DATASET RECORDS —
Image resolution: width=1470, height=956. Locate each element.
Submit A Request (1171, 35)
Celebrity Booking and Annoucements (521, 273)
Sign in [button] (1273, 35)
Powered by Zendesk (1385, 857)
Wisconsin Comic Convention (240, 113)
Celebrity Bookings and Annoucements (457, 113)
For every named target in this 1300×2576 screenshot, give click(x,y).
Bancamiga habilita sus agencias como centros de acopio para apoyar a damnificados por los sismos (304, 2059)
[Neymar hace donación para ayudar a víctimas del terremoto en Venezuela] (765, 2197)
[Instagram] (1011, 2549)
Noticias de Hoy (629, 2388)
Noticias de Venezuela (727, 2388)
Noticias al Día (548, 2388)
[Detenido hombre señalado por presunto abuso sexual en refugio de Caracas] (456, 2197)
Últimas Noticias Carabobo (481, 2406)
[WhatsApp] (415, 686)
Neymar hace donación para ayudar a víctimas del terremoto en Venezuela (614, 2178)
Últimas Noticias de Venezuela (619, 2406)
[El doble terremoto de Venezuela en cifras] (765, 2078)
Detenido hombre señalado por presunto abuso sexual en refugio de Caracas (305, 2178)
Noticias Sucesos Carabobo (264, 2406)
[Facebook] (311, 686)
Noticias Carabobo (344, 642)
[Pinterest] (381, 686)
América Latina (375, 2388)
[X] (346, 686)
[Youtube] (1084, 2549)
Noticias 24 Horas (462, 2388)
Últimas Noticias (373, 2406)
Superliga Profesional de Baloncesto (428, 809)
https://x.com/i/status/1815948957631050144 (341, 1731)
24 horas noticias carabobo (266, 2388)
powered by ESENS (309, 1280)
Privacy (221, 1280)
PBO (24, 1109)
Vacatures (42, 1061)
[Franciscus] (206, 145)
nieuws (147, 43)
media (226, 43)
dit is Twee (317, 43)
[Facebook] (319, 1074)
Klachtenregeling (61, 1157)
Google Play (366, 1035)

TASK INSTRUCTIONS — Nothing but a number should be given: the count of lines in the entries that contain the word "hace".

RESULT FOR THIS TASK — 2